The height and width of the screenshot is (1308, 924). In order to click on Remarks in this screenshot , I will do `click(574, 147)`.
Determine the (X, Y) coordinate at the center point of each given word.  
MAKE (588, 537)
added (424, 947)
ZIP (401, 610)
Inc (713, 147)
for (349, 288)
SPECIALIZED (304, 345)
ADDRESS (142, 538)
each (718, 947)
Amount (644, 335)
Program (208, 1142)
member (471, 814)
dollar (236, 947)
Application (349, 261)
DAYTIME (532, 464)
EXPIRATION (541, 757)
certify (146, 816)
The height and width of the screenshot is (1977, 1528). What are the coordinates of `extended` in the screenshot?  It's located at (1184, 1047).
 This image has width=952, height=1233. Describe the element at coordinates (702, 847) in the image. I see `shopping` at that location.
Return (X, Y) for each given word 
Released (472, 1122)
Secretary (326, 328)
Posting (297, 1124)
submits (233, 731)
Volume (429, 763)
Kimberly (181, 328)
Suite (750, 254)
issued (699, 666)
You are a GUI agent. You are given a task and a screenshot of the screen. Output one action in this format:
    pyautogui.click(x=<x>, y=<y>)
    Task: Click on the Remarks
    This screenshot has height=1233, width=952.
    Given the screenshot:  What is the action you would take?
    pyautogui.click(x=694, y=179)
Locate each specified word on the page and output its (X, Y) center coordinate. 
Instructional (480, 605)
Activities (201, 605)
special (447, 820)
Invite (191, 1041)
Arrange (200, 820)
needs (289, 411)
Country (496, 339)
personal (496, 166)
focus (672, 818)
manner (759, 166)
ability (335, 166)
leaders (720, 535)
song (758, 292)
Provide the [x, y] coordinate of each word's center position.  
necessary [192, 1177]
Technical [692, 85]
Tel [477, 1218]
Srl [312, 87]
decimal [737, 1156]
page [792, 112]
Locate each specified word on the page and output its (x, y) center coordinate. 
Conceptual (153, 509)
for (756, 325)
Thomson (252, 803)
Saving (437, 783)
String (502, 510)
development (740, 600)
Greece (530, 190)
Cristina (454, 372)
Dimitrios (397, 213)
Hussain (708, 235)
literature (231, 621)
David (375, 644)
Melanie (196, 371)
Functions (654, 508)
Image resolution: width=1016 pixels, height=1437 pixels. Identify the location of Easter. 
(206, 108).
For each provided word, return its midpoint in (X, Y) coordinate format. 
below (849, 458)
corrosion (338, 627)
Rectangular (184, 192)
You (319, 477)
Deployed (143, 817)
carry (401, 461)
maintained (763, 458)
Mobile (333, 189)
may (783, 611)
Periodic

Do this:
Copy out all of the records above, word for word and line by line, with nothing changed.

Finished task:
The height and width of the screenshot is (1308, 924). In order to click on Remarks in this screenshot , I will do `click(574, 147)`.
Determine the (X, Y) coordinate at the center point of each given word.  
MAKE (588, 537)
added (424, 947)
ZIP (401, 610)
Inc (713, 147)
for (349, 288)
SPECIALIZED (304, 345)
ADDRESS (142, 538)
each (718, 947)
Amount (644, 335)
Program (208, 1142)
member (471, 814)
dollar (236, 947)
Application (349, 261)
DAYTIME (532, 464)
EXPIRATION (541, 757)
certify (146, 816)
The height and width of the screenshot is (1977, 1528). What are the coordinates of `extended` in the screenshot?  It's located at (1184, 1047).
 This image has width=952, height=1233. Describe the element at coordinates (702, 847) in the image. I see `shopping` at that location.
Return (X, Y) for each given word 
Released (472, 1122)
Secretary (326, 328)
Posting (297, 1124)
submits (233, 731)
Volume (429, 763)
Kimberly (181, 328)
Suite (750, 254)
issued (699, 666)
You are a GUI agent. You are given a task and a screenshot of the screen. Output one action in this format:
    pyautogui.click(x=<x>, y=<y>)
    Task: Click on the Remarks
    This screenshot has height=1233, width=952.
    Given the screenshot:  What is the action you would take?
    pyautogui.click(x=694, y=179)
Locate each specified word on the page and output its (X, Y) center coordinate. 
Instructional (480, 605)
Activities (201, 605)
special (447, 820)
Invite (191, 1041)
Arrange (200, 820)
needs (289, 411)
Country (496, 339)
personal (496, 166)
focus (672, 818)
manner (759, 166)
ability (335, 166)
leaders (720, 535)
song (758, 292)
Provide the [x, y] coordinate of each word's center position.  
necessary [192, 1177]
Technical [692, 85]
Tel [477, 1218]
Srl [312, 87]
decimal [737, 1156]
page [792, 112]
Locate each specified word on the page and output its (x, y) center coordinate. 
Conceptual (153, 509)
for (756, 325)
Thomson (252, 803)
Saving (437, 783)
String (502, 510)
development (740, 600)
Greece (530, 190)
Cristina (454, 372)
Dimitrios (397, 213)
Hussain (708, 235)
literature (231, 621)
David (375, 644)
Melanie (196, 371)
Functions (654, 508)
Image resolution: width=1016 pixels, height=1437 pixels. Identify the location of Easter. 
(206, 108).
For each provided word, return its midpoint in (X, Y) coordinate format. 
below (849, 458)
corrosion (338, 627)
Rectangular (184, 192)
You (319, 477)
Deployed (143, 817)
carry (401, 461)
maintained (763, 458)
Mobile (333, 189)
may (783, 611)
Periodic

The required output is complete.